• _RECORD EXTRACTS_:
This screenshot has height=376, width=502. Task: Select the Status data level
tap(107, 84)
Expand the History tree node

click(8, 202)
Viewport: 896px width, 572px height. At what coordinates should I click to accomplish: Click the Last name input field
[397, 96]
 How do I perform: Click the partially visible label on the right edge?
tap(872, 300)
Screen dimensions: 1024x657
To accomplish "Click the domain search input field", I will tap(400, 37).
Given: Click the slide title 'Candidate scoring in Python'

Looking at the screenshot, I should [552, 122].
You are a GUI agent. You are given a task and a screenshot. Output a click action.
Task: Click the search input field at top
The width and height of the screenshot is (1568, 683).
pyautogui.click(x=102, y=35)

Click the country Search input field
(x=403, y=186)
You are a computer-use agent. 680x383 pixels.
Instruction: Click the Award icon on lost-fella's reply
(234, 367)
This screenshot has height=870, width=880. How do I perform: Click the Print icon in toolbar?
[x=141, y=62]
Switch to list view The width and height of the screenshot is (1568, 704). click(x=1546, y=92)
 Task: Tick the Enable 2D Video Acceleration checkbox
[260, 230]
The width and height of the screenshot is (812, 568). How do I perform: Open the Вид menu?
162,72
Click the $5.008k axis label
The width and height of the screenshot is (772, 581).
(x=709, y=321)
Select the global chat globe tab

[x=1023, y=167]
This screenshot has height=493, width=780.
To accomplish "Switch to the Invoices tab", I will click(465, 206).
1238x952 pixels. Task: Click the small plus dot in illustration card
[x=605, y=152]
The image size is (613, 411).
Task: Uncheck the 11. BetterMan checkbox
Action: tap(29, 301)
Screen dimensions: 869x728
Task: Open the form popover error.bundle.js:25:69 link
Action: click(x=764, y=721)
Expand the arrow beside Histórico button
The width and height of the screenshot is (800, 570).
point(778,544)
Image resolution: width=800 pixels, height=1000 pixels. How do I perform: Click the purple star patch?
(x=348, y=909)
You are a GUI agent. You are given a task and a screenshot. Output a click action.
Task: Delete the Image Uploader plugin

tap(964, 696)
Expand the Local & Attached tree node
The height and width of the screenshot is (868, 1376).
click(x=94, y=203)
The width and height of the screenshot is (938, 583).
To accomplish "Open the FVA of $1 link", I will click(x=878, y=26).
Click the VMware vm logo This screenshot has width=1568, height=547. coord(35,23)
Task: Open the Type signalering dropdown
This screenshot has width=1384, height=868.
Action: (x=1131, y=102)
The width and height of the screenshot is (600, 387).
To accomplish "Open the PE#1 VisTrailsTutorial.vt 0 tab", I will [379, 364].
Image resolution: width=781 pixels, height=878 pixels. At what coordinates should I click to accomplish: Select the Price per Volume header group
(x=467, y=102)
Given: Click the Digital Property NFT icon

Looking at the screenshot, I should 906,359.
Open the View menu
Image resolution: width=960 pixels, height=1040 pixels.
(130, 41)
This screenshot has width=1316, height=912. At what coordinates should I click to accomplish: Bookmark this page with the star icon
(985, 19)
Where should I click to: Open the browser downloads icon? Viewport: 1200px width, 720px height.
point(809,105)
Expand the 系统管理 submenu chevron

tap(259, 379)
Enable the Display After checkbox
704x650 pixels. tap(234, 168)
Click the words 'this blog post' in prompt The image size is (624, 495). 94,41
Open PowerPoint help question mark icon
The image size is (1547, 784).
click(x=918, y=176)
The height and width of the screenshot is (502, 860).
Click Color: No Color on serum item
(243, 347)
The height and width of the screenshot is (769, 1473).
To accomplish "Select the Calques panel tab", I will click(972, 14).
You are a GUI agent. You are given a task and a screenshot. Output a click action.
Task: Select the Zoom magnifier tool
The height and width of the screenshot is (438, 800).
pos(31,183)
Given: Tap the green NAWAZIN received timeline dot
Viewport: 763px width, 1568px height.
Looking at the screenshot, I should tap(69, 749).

• _WHAT THE TASK ASKS_: This exercise calls for an exact reproduction of the material.

• _EXPECTED OUTPUT_:
This screenshot has height=376, width=502. Task: Select the Status data level
tap(107, 84)
Expand the History tree node

click(8, 202)
Viewport: 896px width, 572px height. At what coordinates should I click to accomplish: Click the Last name input field
[397, 96]
 How do I perform: Click the partially visible label on the right edge?
tap(872, 300)
Screen dimensions: 1024x657
To accomplish "Click the domain search input field", I will tap(400, 37).
Given: Click the slide title 'Candidate scoring in Python'

Looking at the screenshot, I should [552, 122].
You are a GUI agent. You are given a task and a screenshot. Output a click action.
Task: Click the search input field at top
The width and height of the screenshot is (1568, 683).
pyautogui.click(x=102, y=35)

Click the country Search input field
(x=403, y=186)
You are a computer-use agent. 680x383 pixels.
Instruction: Click the Award icon on lost-fella's reply
(234, 367)
This screenshot has height=870, width=880. How do I perform: Click the Print icon in toolbar?
[x=141, y=62]
Switch to list view The width and height of the screenshot is (1568, 704). click(x=1546, y=92)
 Task: Tick the Enable 2D Video Acceleration checkbox
[260, 230]
The width and height of the screenshot is (812, 568). How do I perform: Open the Вид menu?
162,72
Click the $5.008k axis label
The width and height of the screenshot is (772, 581).
(x=709, y=321)
Select the global chat globe tab

[x=1023, y=167]
This screenshot has height=493, width=780.
To accomplish "Switch to the Invoices tab", I will click(465, 206).
1238x952 pixels. Task: Click the small plus dot in illustration card
[x=605, y=152]
The image size is (613, 411).
Task: Uncheck the 11. BetterMan checkbox
Action: tap(29, 301)
Screen dimensions: 869x728
Task: Open the form popover error.bundle.js:25:69 link
Action: click(x=764, y=721)
Expand the arrow beside Histórico button
The width and height of the screenshot is (800, 570).
point(778,544)
Image resolution: width=800 pixels, height=1000 pixels. How do I perform: Click the purple star patch?
(x=348, y=909)
You are a GUI agent. You are given a task and a screenshot. Output a click action.
Task: Delete the Image Uploader plugin

tap(964, 696)
Expand the Local & Attached tree node
The height and width of the screenshot is (868, 1376).
click(x=94, y=203)
The width and height of the screenshot is (938, 583).
To accomplish "Open the FVA of $1 link", I will click(x=878, y=26).
Click the VMware vm logo This screenshot has width=1568, height=547. coord(35,23)
Task: Open the Type signalering dropdown
This screenshot has width=1384, height=868.
Action: (x=1131, y=102)
The width and height of the screenshot is (600, 387).
To accomplish "Open the PE#1 VisTrailsTutorial.vt 0 tab", I will [379, 364].
Image resolution: width=781 pixels, height=878 pixels. At what coordinates should I click to accomplish: Select the Price per Volume header group
(x=467, y=102)
Given: Click the Digital Property NFT icon

Looking at the screenshot, I should 906,359.
Open the View menu
Image resolution: width=960 pixels, height=1040 pixels.
(130, 41)
This screenshot has width=1316, height=912. At what coordinates should I click to accomplish: Bookmark this page with the star icon
(985, 19)
Where should I click to: Open the browser downloads icon? Viewport: 1200px width, 720px height.
point(809,105)
Expand the 系统管理 submenu chevron

tap(259, 379)
Enable the Display After checkbox
704x650 pixels. tap(234, 168)
Click the words 'this blog post' in prompt The image size is (624, 495). 94,41
Open PowerPoint help question mark icon
The image size is (1547, 784).
click(x=918, y=176)
The height and width of the screenshot is (502, 860).
Click Color: No Color on serum item
(243, 347)
The height and width of the screenshot is (769, 1473).
To accomplish "Select the Calques panel tab", I will click(972, 14).
You are a GUI agent. You are given a task and a screenshot. Output a click action.
Task: Select the Zoom magnifier tool
The height and width of the screenshot is (438, 800).
pos(31,183)
Given: Tap the green NAWAZIN received timeline dot
Viewport: 763px width, 1568px height.
Looking at the screenshot, I should tap(69, 749).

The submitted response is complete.